E503 – Ammonium carbonates
Acidity regulatorDescription
White or almost white powder or hard, crystalline masses
Notes
Ammonium carbonates are white, crystalline powders made by combining ammonia with carbon dioxide and water. This creates compounds like ammonium carbonate and ammonium bicarbonate, which have been used in baking for centuries - they were actually some of the original leavening agents before modern baking powder became common. The ammonia used comes from industrial processes, but don't worry - it's completely transformed in the final product. These compounds work as leavening agents, which means they help baked goods rise by releasing carbon dioxide gas when heated. They're particularly popular in crispy cookies, crackers, and some traditional European baked goods because they create a light, airy texture and then completely disappear during baking, leaving no residual taste.
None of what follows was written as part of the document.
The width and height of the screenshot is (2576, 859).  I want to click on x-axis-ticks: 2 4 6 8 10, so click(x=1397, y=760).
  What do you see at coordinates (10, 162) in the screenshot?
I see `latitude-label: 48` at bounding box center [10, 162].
Unlike baking powder, ammonium carbonates work especially well in low-moisture baked goods. Ammonium carbonates are synthetic but completely safe when used properly in baking. They're suitable for vegetarian and vegan diets and generally acceptable under religious dietary laws since they contain no animal products. One thing to note is that they should only be used in baked goods that get hot enough during cooking - if you tried to use them in something that doesn't bake thoroughly, you might detect a slight ammonia smell, though this completely disappears with proper baking.